## start Given text

Please Note: If you have configured a multi-node cluster, then the property path.repo should be same on all nodes or this file should exist on a shared location accessible to all the nodes.
Please Note: After configuration of path.repo property in elasticsearch.yml then please
restart all elasticsearch node which is within cluster.
2. snapshot_base_repo_path
Need to put property ‘snapshot_base_repo_path’ in “/opt/KHIKA/Cogniyug.ini” file. The value of this property should same as ‘path.repo’ set in elasticsearch.yml file in step 1.
Use an editor like vi/vim to set the property (see below screenshot)
3.delete_index_after_snapshot
Need to put this property in “/opt/KHIKA/Cogniyug.ini” file.
This property tells whether to delete indices after taking a snapshot. If the value of delete_index_after_snapshot=yes then it will delete index after the snapshot is stored in snapshot_base_repo_path. If the value of delete_index_after_snapshot=no then it will not delete the index.
Edit the file like shown below in the screenshot
After configuration above properties (1,2 &3 ) Please configure cronjob for script ElasticSearchSnapshotRestoreUtils.sh. Add following entry in cronjob
*/15 * * * * /opt/KHIKA/UTILS/ESTools/ElasticSearchSnapshotRestoreUtils.sh >> /opt/KHIKA/UTILS/ESTools/Cron_ElasticSearchSnapshotRestoreUtils.log 2>&1
Follow below steps to add a cronjob
1. login as user khika on server. 2. Use command crontab -e 3. Enter key “i” for insert mode 4. Add below entry( See screenshot )
here cronjob scheduled for every fifteen minutes 5. press key “:”+”w”+”q” to save and exit (same as your would save file in vi editor)
Configuration of EsArchivalCron.sh
The functionality of EsArchivalCron.sh is
1. Compressing the snapshot taken in the above step.
2. Move the compressed snapshot to offline/cold storage if it is provided.
3. Check the integrity of archival on a daily basis.
To configure EsArchivalCron.sh need following properties
1. archival_loc (optional)
This is an optional property
If you want to move archival snapshots to some other offline/cold storage then use this property.
If you don’t want to move archival snapshot to some other storage then don’t add this archival_loc property.

## end Given text
## start Data

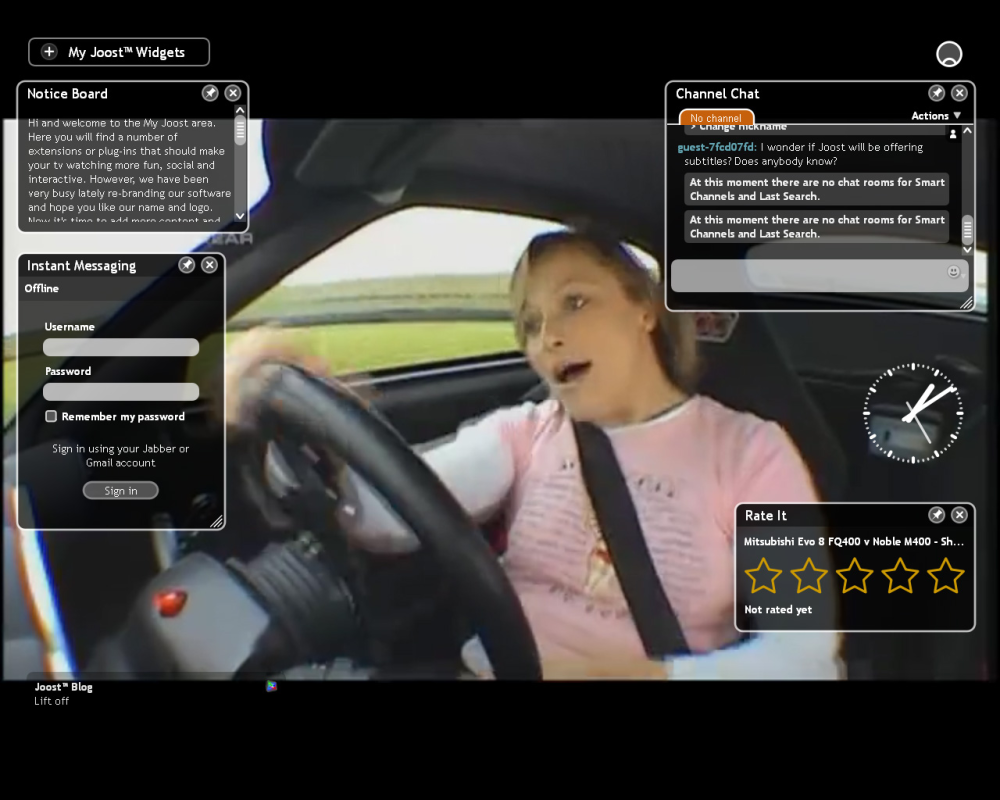Click the round Joost icon at top right
Viewport: 1000px width, 800px height.
[949, 54]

## end Data

*To be done*.
**a)** In the Elasticsearch snapshot guide, what does the delete_index_after_snapshot property control, and what do the values yes and no each do? Answer in one to three sentences.
**b)** Proceed with the Elasticsearch snapshot guide, starting right after its last line about the archival_loc property.

*Exercise results*.
**a)** The delete_index_after_snapshot property controls whether indices are deleted after a snapshot is taken. With the value yes, an index is deleted once its snapshot is stored in snapshot_base_repo_path. With the value no, the index is not deleted.

**b)**
This property should be added in section ELASTICSERVER of “/opt/KHIKA/Cogniyug.ini” file (See below screenshot)
Here archival_loc is set to /opt/ES_BACKUP
After configuration of the above optional property please add the following cronjob
*/10 * * * * /opt/KHIKA/UTILS/ESTools/EsArchivalCron.sh >> /opt/KHIKA/UTILS/ESTools/Cron_EsArchivalCron.log 2>&1
See the following steps to add a cronjob
1. Login as user khika on server
2. Use command crontab -e
3. Enter key “i” for insert mode.
4. Add below entry (See below screenshot)
here cronjob scheduled for every ten minutes.
5. Press key “:”+”w”+”q” to save and exit (just like saving and quitting vi editor)
TLHookCat.py
You will need to configure TLHookCat.py to consume KHIKA formatted logs. This KHIKA formatted logs generated by EsArchivalCron.sh and ElasticSearchSnapshotRestoreUtils.sh utility. This logs are necessary to generate an alert if something goes wrong with Snapshot and Restore functionality.
Configure adapter script “/opt/KHIKA/Apps/Adapters/TLHookCat/TLHookCat.py” inside SYSTEM_MANAGEMENT Workspace
(Please refer Working with KHIKA Adapters to configure custom adapter)
After configuration of a TLHookCat.py please add the following entry in its configuration file which is located at “/opt/KHIKA/Apps/Adapters/TLHookCat/” and filename will be “config_SYSTEM_MANAGEMENT_<Adapter name >_LOCALHOST.csv”
(here <Adapter name> is the name of adapter that you added while doing customer adapter configuration)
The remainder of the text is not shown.